Goat Pen In Saint Kitts
Photo By Erasmus Williams
Basseterre, Saint Kitts – Nevis
June 25, 2008 (CUOPM)
With a significant increase in livestock production in St. Kitts, the Department of Agriculture says the Bayfords Farm is being rehabilitated after years of inactivity.
“There are a total of 21 Holstein cattle which consists of 17 females and 4 males. The fencing of approximately 25 acres has been repaired and pastures cleaned. Ten acres of land has been identified at Bayfords farm as the designated pig production site for the St. Peter’s community,” said Acting Director if Agriculture, Mr. Ashton Stanley.
The Department of Agriculture also disclosed that Bourkes Breeding Unit has the responsibility for the conservation, multiplication and sale of pure breeding stock of sheep primarily Barbados Black Belly which saw a slight increase in 2007.

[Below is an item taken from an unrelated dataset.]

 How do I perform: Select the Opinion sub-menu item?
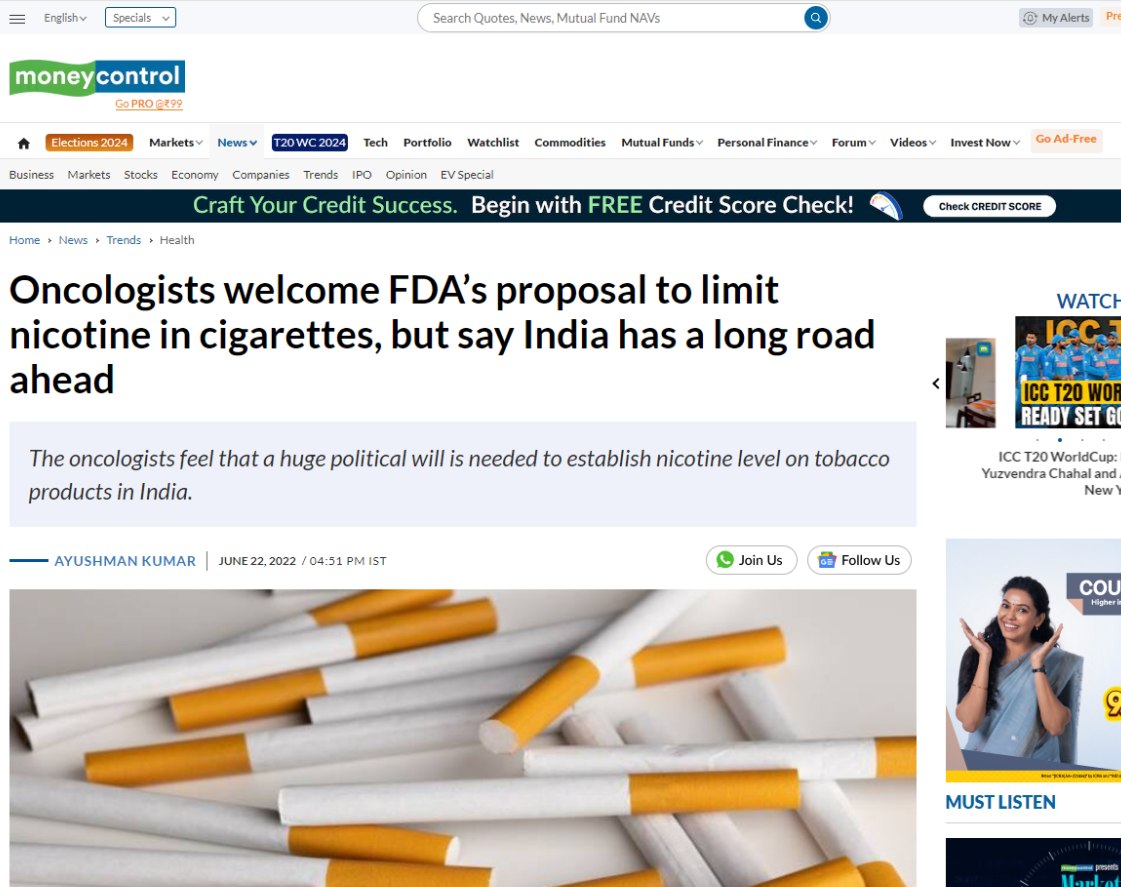pyautogui.click(x=406, y=174)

The Department of Agriculture is reporting that beef production during 2007 increased by 50.2 percent from 60,200 kilos in 2006 to 90,400 kilos in 2007.
It said that the increased production during 2007 was achieved mainly by the willingness of the local supermarkets to purchase more local beef at a competitive price and the ability of the farmers to supply.
The Department said it facilitated the sale of 49,340 kilos of beef to supermarkets and other processors and 8,415 kilos to the school feeding programme.
“Certainly, the production figures are an indication that the market for local beef is being reclaimed,” said Acting Director of Agriculture, Mr. Ashton Stanley.
He said that during the year, a survey of the national herd carried out to determine the capacity to meet the demand for local beef, found 205 cattle owners were registered and 3,324 cattle were recorded.
“It was concluded that based on the current demands for local beef that this herd size is adequate,” said Mr. Stanley, who also disclosed that a water catchment facility was constructed on a cattle farm at Godwin’s Estate with a capacity of 50,000 gallons.
As a result of the policy of the Ministry of Agriculture, pork production has increased significantly over the years from 20,000 kilos in 2000 to 75,000 kilos in 2007. Goat meat has increased from 8,500 kilos in 2000 to 14,600 kilos in 2007; beef from 32,800 kilos in 200 to 90,400 kilos in 2007 while mutton fell from 10,600 kilos in 2000 to 8,600 kilos in 2007.
“The goal of the pigs sub-programme is to increase the production of pork under improved systems of feeding and housing to enhance food safety requirements with an aim to penetrate the supermarket and hospitality sectors,” said Stanley.
Local pork continues to show a strong demand in the marketplace as is evident by the sustained production. Parallel to the amount of pork produced is the number of pigs slaughtered.
The Department also facilitates the sale of pork to supermarkets in an effort to guarantee consumer satisfaction. Penetration of supermarkets with local pork is a major objective of the pork sub-programme.
During 2007, the Department facilitated the sale of 6,547 kilos of local pork to supermarkets. This pork was processed from 258 pigs and supplied by 23 farmers. The sale price of pork to these supermarkets was EC$6.00 per pound with the participating farmers received EC$86,424.00 as gross proceeds.